Biasanya, perahu Gondang-Gandung sudah siap di dermaga untuk mengangkut para wisatawan. Tarif naik perahu Gondang-Gandung untuk menelusuri Segoro Anak dan hutan mangrove cukup terjangkau, yakni Rp200 ribu dengan kapasitas perahu bagi 10 hingga 15 orang.
Guna memudahkan wisatawan, pihak pengelola juga menyuguhkan beberapa paket wisata lain yang dapat dipilih sesuai selera. Paket itu umumnya menggunakan alat transportasi perahu Gondang-Gandung.
Di antaranya, ada paket Bedul-Pantai Cungur yang merupakan paket pengamatan burung. Paket ini cocok untuk para fotografi.
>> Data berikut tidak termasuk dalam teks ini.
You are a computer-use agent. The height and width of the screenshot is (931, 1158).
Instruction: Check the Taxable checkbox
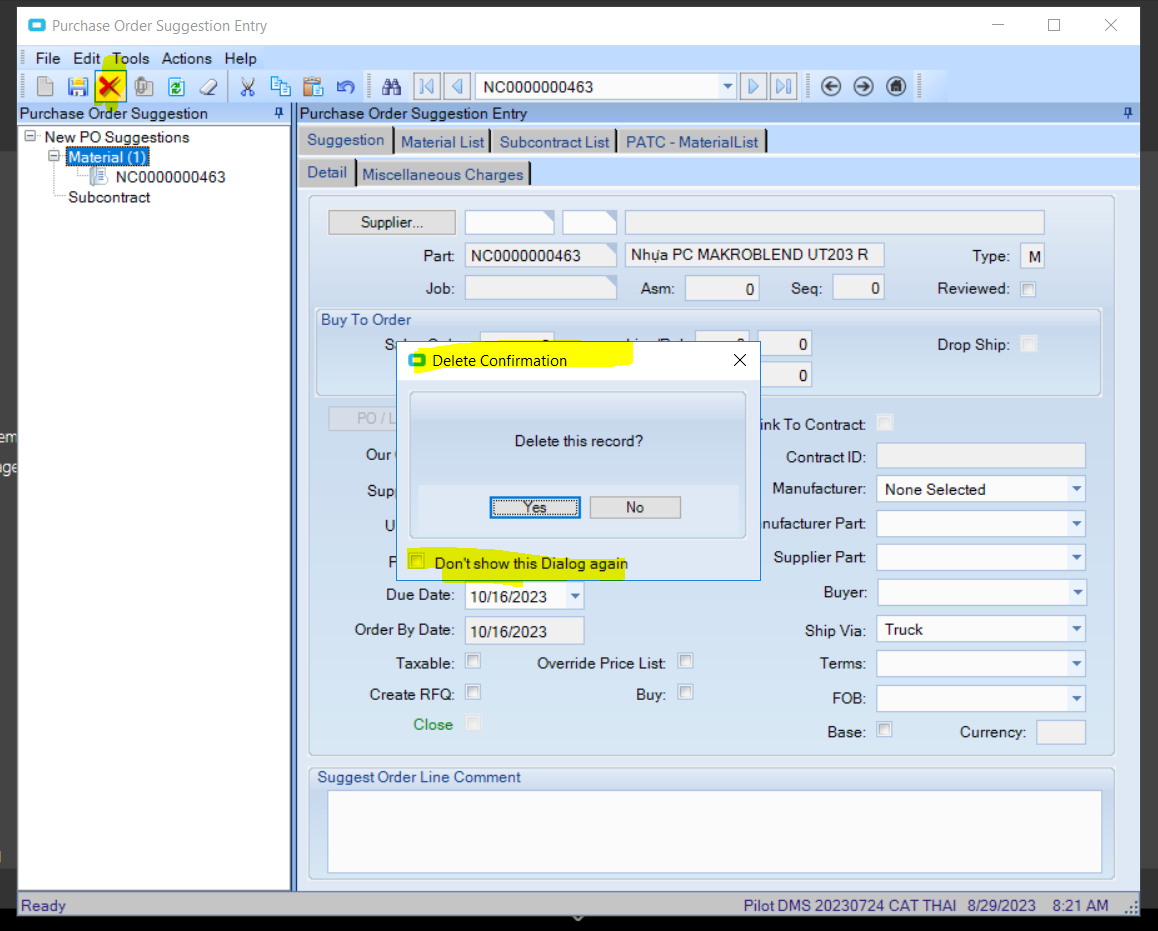[473, 661]
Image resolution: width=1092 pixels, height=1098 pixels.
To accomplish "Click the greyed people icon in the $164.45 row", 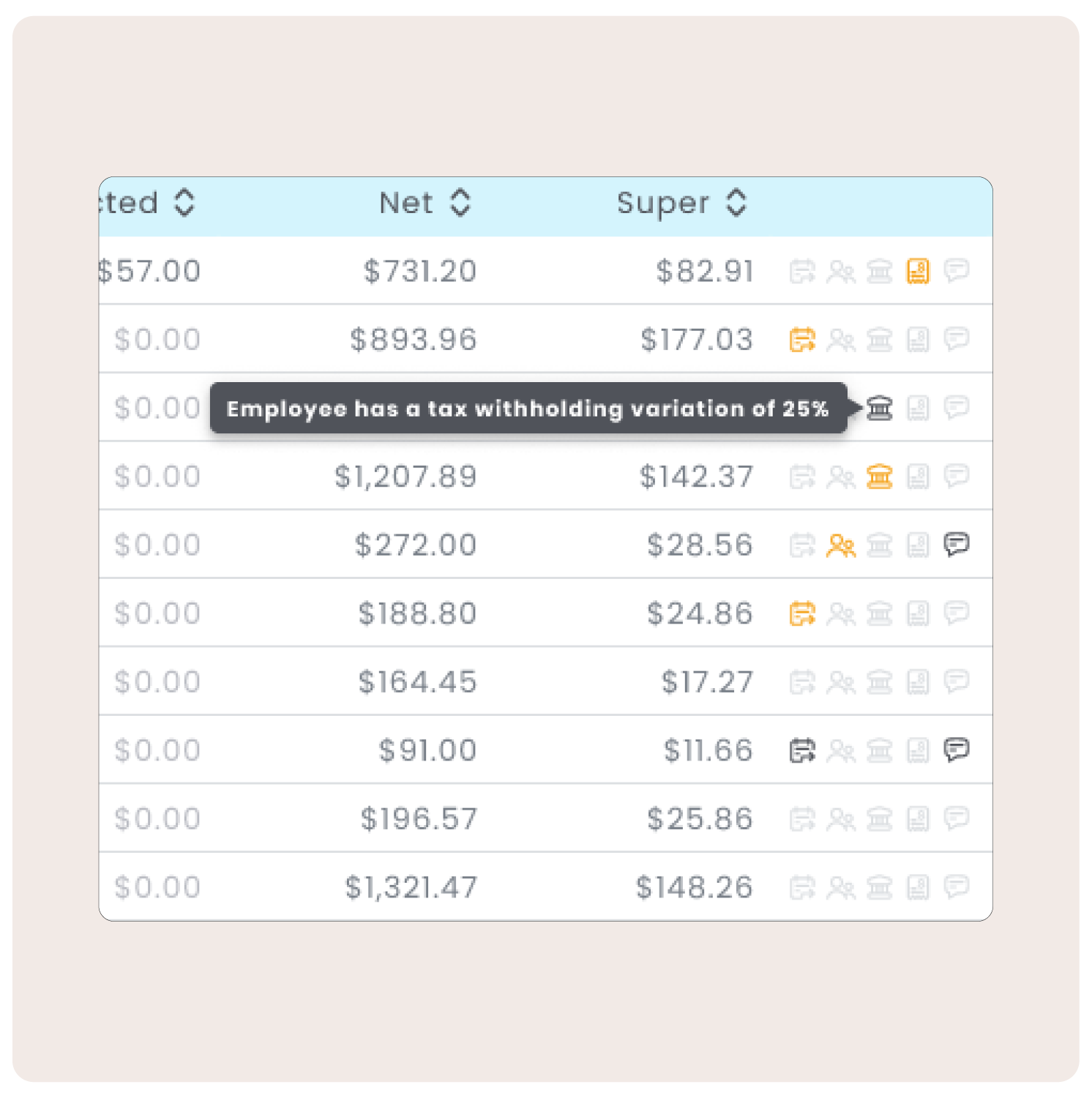I will tap(841, 682).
Paket ini seharga Rp260 ribu untuk maksimal sebanyak 10 orang.
Paket Bedul-Ngagelan, merupakan paket yang menyuguhkan pemandangan mangrove mulai dari Bedul menuju Ngadelan. Sesampai di Ngagelan wisatawan diajak berjalan kaki sejauh 2 kilometer menuju ke tempat penetasan telur penyu secara semi alami dan menikmati atraksi tukik di dalam bak pemeliharaan. Paket ini seharga Rp500 ribu untuk maksimal 10 orang.
Selanjutnya, paket Bedul- Sungai Kere yang merupakan paket pengamatan mangrove. Blok ini merupakan lokasi yang paling bagus untuk mengamati mangrove secara detail, terlebih bagian akarnya, seperti akar tunjang, pensil, lutut, dan akar papan. Paket ini seharga Rp200 ribu untuk maksimal sebanyak 10 orang.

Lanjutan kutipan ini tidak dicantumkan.